Leading the post-Y2K pent-up demand will be monster projects that involve linking back-end legacy applications with the Web. Carl Griener, Vice President of Meta Group, sees mainframe shops evolving into "e-legacy" architectures, in which mainframe applications are renovated and updated to extend back-end parts of a system to new distribution models. Why, he asks, rip up systems that have been years in the making and work well for the company? "We just have to make sure it has a Web capability, and determine the best way to do that - by replacing the whole thing, or putting more of an e-com addition on one front-end of it."
There were a number of valuable lessons learned from Y2K, which will be instrumental in moving on to Web-enabling and e-commerce projects. First, it's notable that implementing a Web-to-host project, like Y2K, is basically not a technical challenge, but a management challenge. The technology is available, and readily deployable. But, management has to be sold on the concept, and end users have to be educated on its benefits. Y2K taught us to reach out to end users in every corner of the organization, to determine what applications are useful and need continuing support, and which can be dropped. In addition, Y2K efforts had to reach beyond the walls of the organization to business partners and vendors - as will be required in Web-to-host deployments.
It's fair to say that Y2K has drawn corporate management and IT executives closer together, resulting in a mutual understanding of each other's needs. This will be critical in moving from a traditional business to an e-business. "Y2K has succeeded in capturing the attention of top business management in a big way," says Dr. Howard Rubin, who has been tracking Y2K management projects for a number of years. "There's a real collaboration taking place. More and more business management is assuming operational and budget responsibility for IT-based projects. More than ever before, these business managers are charting a course for technology that's linked to the attainment of strategic business goals." A recent survey Rubin conducted finds that the two major goals in the post-Y2K era are e-business and customer relationship management systems.
Many organizations also have established Y2K project offices, charged with bringing the necessary resources and communications to bear on Y2K projects. The Y2K project office is an organizational entity that will have a life beyond Y2K, and evolve to a group that has the ability to do enterprisewide mass change. These offices are in a prime position to marshal necessary support for Web-to-host and e-commerce projects.

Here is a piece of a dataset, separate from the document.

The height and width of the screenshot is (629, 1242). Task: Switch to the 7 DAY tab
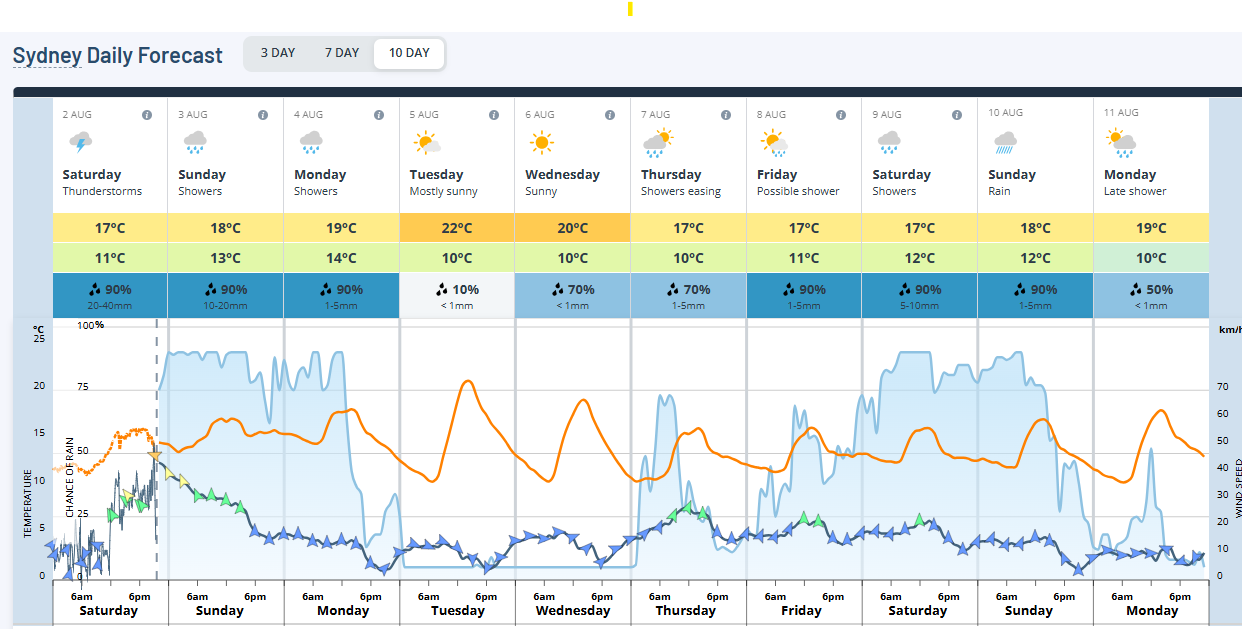tap(341, 53)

Another lesson driven home by Y2K is the continuing pre-eminence of COBOL-based applications. As companies were forced to go through and count up every line of code and application they have, it became clear that despite all the vendor hype about new-age systems, the world still runs on COBOL. In fact, at least 16,000 of the largest businesses run on COBOL, estimates Stephanie Moore, an analyst with Giga Group. In addition, there are still about two million COBOL programmers in the world - more than twice the number of Java programmers.
It's significant that so many companies have made a substantial investment remediating their mainframe-based code. Through the latter half of the 1990s, companies were forced to vote with their budgets as to what platforms they would stake their future on, and which they would kill off. MVS-based systems came out as one of the few platforms that made it through the Y2K portal, along with OS/400, Windows NT, and three variations of UNIX - AIX, Sun Solaris and HP-UX. As companies concentrate on e-business initiatives, applications on back-end systems need to be linked to the Web.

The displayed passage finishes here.